Nicht, dass ich so lange bleiben will, aber es gibt Mitpatienten hier,
die sind schon 14 Wochen hier. Natürlich kenne ich deren Geschichten nicht,
weiß nicht, was die alles tragen müssen, oder auch nicht, aber ich frage mich
einfach, warum ich immer so zur Eile getrieben werde? Grundsätzlich. Mit allem. Im Job, beim Gesundwerden. Immer ist Mondkind die Überfliegerin, die alles schnell schaffen muss.

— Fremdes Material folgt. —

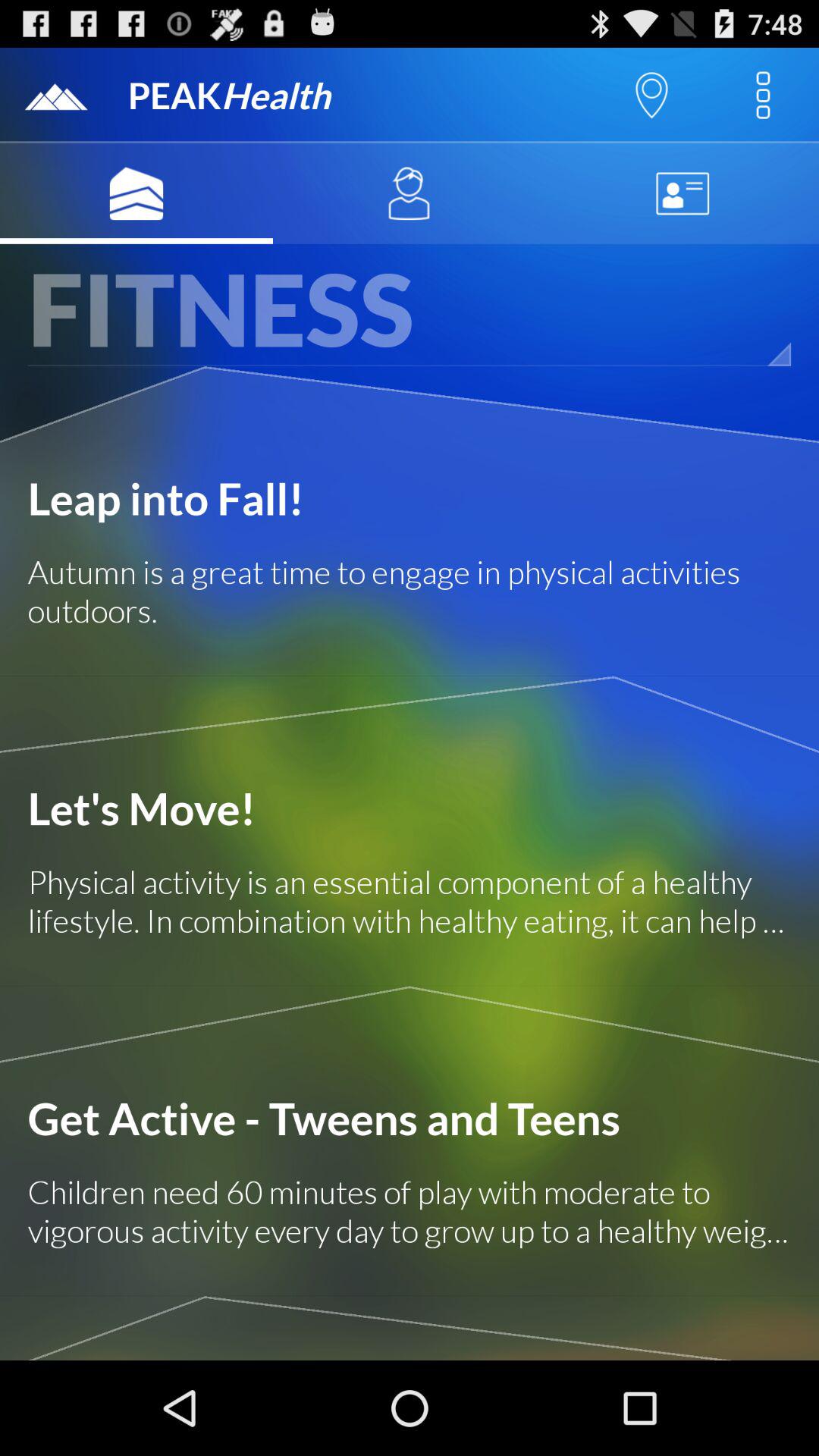
show personal information (682, 193)
Given the description of an element on the screen output the (x, y) to click on. 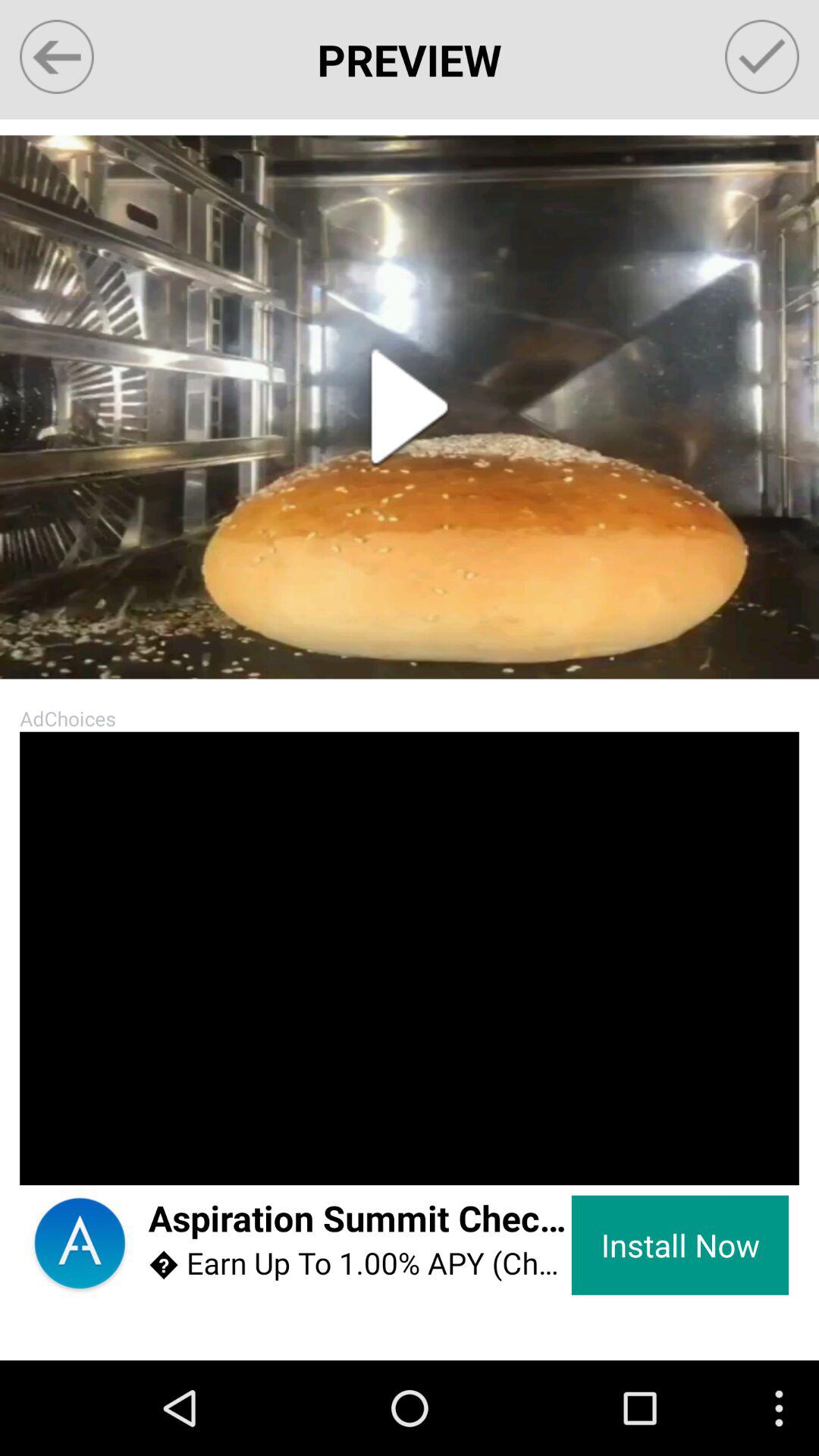
turn off icon to the right of aspiration summit checking app (679, 1245)
Given the description of an element on the screen output the (x, y) to click on. 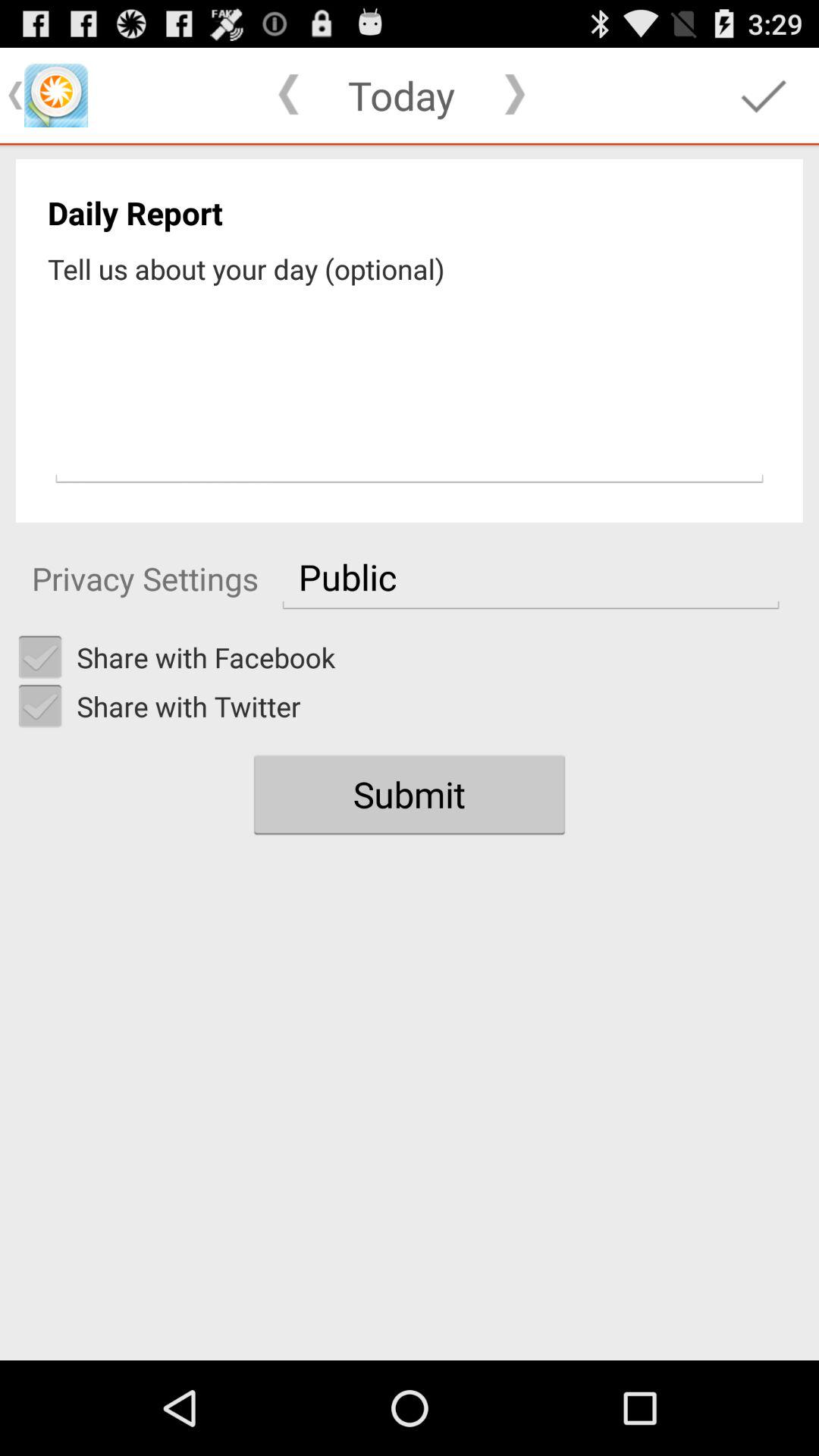
check box to share writing with twitter (39, 705)
Given the description of an element on the screen output the (x, y) to click on. 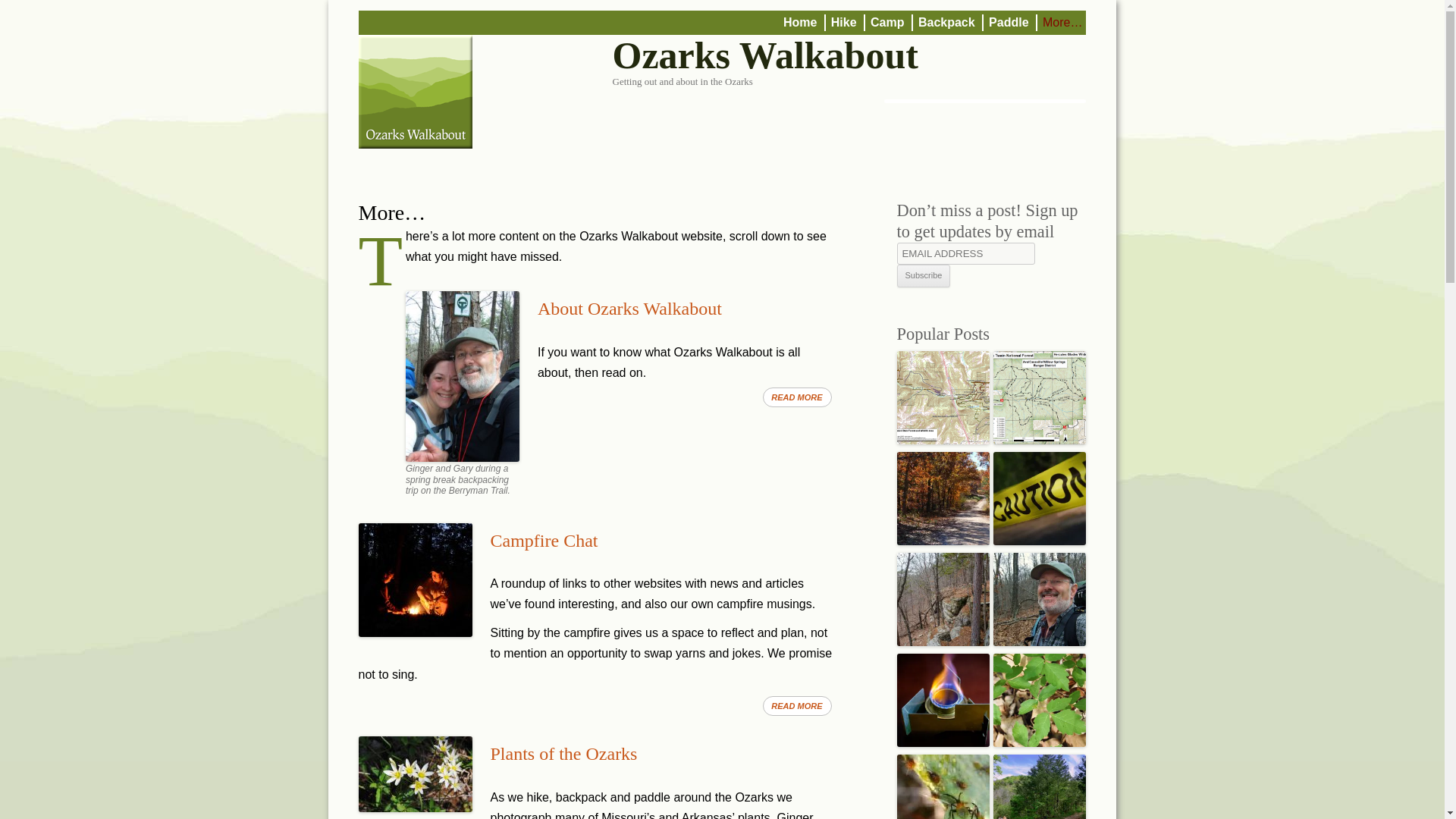
Ozarks Walkabout - getting out and about in the Ozarks (414, 91)
Thoughts and musings on being outdoors and in the Ozarks (796, 705)
Subscribe (923, 275)
Campfire (414, 580)
About Ozarks Walkabout (629, 308)
About Ozarks Walkabout (629, 308)
Ozarks Walkabout (765, 55)
Camp (887, 22)
READ MORE (796, 397)
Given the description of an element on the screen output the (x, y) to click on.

Den Tee muss man langsam auch nicht mehr kommentieren... ;) |
Wie soll ich mich in die Behandlung fallen lassen, auseinander fallen
und mich wieder aufbauen lassen, wenn ich weiß, dass ich in rund einem Monat
wieder alleine stehen und gehen muss? Und da dann einfach keiner mehr ist. Wenn
ich zum Entlassdatum nicht einigermaßen stabil bin, habe ich verloren.
Eigentlich wollte ich es wirklich anders machen, bei diesem
Aufenthalt. Aber am Ende sind Krankenhäuser auch Wirtschaftsunternehmen und
kein Wohltätigkeitsverein. Ich verstehe das schon. Kann das schon
nachvollziehen, was der Antreiber ist. Das Landen auf den Füßen ist immer hart.
Jetzt gerade. Der Lebensverbesserungsidealismus erstickt sich genauso wie der
Weltverbesserungsidealismus als Ärztin.
Um das erste Mal zu mir selbst zu finden, bräuchte ich wahrscheinlich
unglaublich viel Zeit und Begleitung. Die es einfach nicht gibt. Das war doch
das Gespräch vom Wochenende mit der Pflege. Wenn ich erlaube, dass man mir den
Boden unter den Füßen weg zieht, brauche ich einen alternativen Boden der
trägt, bis ich selbst wieder gehen kann, ohne ins Nichts zu stürzen. Klang logisch. Aber das
wird nicht passieren. Folglich kann ich doch hier nicht fallen.
Und ich kann mir nicht helfen… - aber vielleicht… - musste es noch ein
Mal okay werden, bevor auch ich meine Segel setze. „Ich habe das Gefühl, der
Tod des Freundes steht da auch gar nicht so im Vordergrund“, erklärte die
Oberärztin heute. Vielleicht sollte einen das einfach nicht so mitnehmen. Es
war ja nun mal „nur“ ein Freund. Das ist ja schon so. Vielleicht bin ich da
auch nicht normal.
Vielleicht wäre es nach den stressigen Monaten, in denen ich die Welt
nicht mehr wahrgenommen habe, zu früh gewesen. Und vielleicht ist jetzt „fishing
for moments“ dran. Wie immer, wenn man
sonst nichts mehr tun kann. Sich nochmal erlauben ein bisschen die Sonne zu
genießen. Die Katze auf der Dachterasse. Herr Therapeut in einem stickigen
Büro, dessen Ruhe, aufrichtige Aufmerksamkeit und Empathie, die auf mir liegt,
wirklich spürbar ist.
Vielleicht muss es noch ein Mal hell werden, vielleicht muss die Sonne noch ein Mal durch die Wolken blitzen, bevor die Nacht kommt, die
nie enden wird.
Ich habe jedenfalls keine Ahnung, wie man hier in der wenigen Zeit
irgendetwas reißen soll, das am Ende trägt.